Wenn sich eine Frau prostituiert, geschieht dies meist aus der Not heraus. Das sagt auch der Bundesrat. Dennoch ist er gegen ein Sex-Kaufverbot. Denn er glaubt nicht, dass sich so der Schutz von Frauen stärken lässt. Im Gegenteil. «Das Erotikgewerbe würde sich in die Illegalität verlagern, wodurch die Stellung der Sexarbeiterinnen geschwächt würde», ist die Regierung überzeugt.
Ganz anderer Meinung ist Marianne Streiff (63). «Prostitution ist ein Akt bezahlter, sexueller Gewalt», sagt die Berner EVP-Nationalrätin. Eine gleichgestellte Gesellschaft könne nicht akzeptieren, dass ein Mensch den Körper eines anderen für Geld kaufe. Genau deshalb hat sie mit einem Vorstoss gefordert, dass in der Schweiz die Käufer von Sex – also die Freier – bestraft werden sollen.
Seit Jahren umstritten
Zum Vorbild genommen hat sich Streiff ein Modell, das Schweden schon vor rund 20 Jahren eingeführt hat und dem auch Norwegen, Frankreich oder Nordirland gefolgt sind. Sex zu kaufen ist in diesem sogenannt nordischen Modell strafbar, sexuelle Dienstleistungen anzubieten aber legal.

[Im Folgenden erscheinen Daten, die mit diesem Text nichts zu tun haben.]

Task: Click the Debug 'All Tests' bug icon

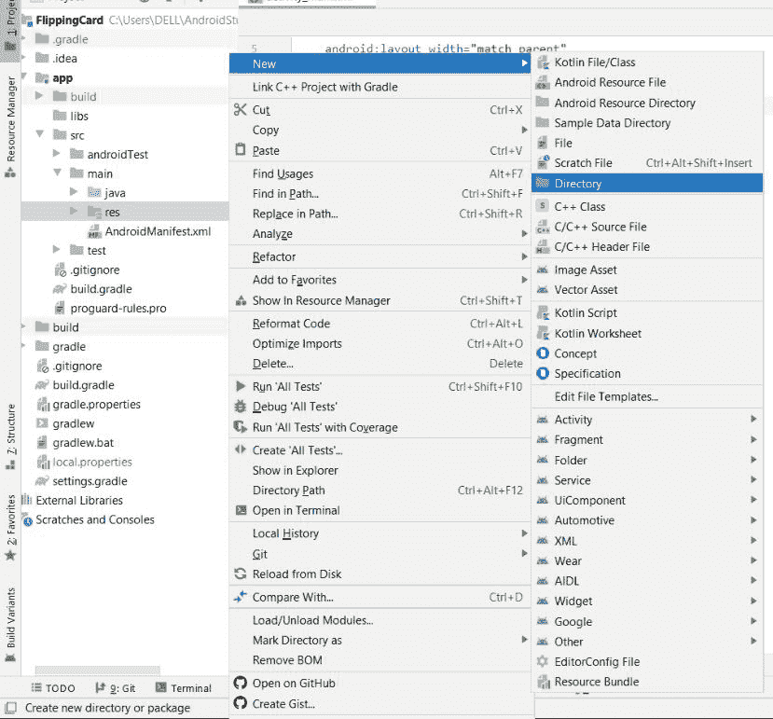Action: click(x=241, y=407)
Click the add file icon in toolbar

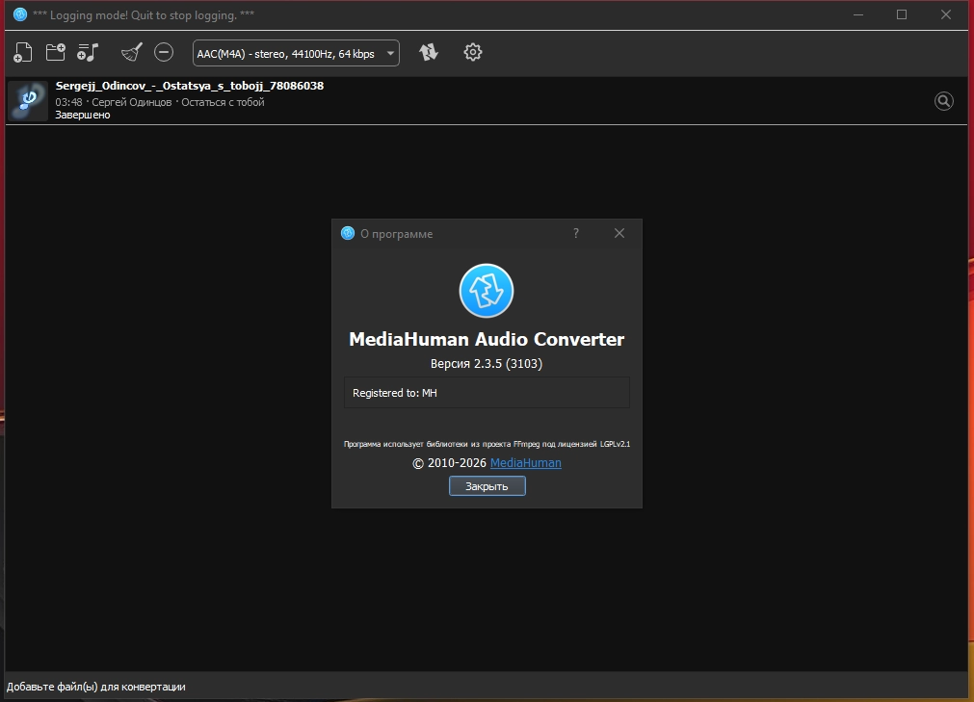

Die Forderung nach einem Freier-Verbot ist in der Schweiz seit Jahren umstritten. Befürchtet wird eben eine Verschiebung in den Untergrund, womit Betroffene gegenüber Ausbeutung schutzlos ausgeliefert wären. Gerade deshalb hat Streiff gleichzeitig Hilfsangebote für den Ausstieg gefordert. Wirklich freiwillig schaffe nämlich keine Frau an.
Ein Freierverbot gebe den Frauen zumindest ein Instrument in die Hand, sich gegen gewalttätige Kunden zu wehren. Streiff ist zwar bewusst, dass die Bestrafung dem Sexgewerbe kaum ein Ende setzen würde. Aber es brauche ein Umdenken – «und eine klare Definition, wer der Täter ist».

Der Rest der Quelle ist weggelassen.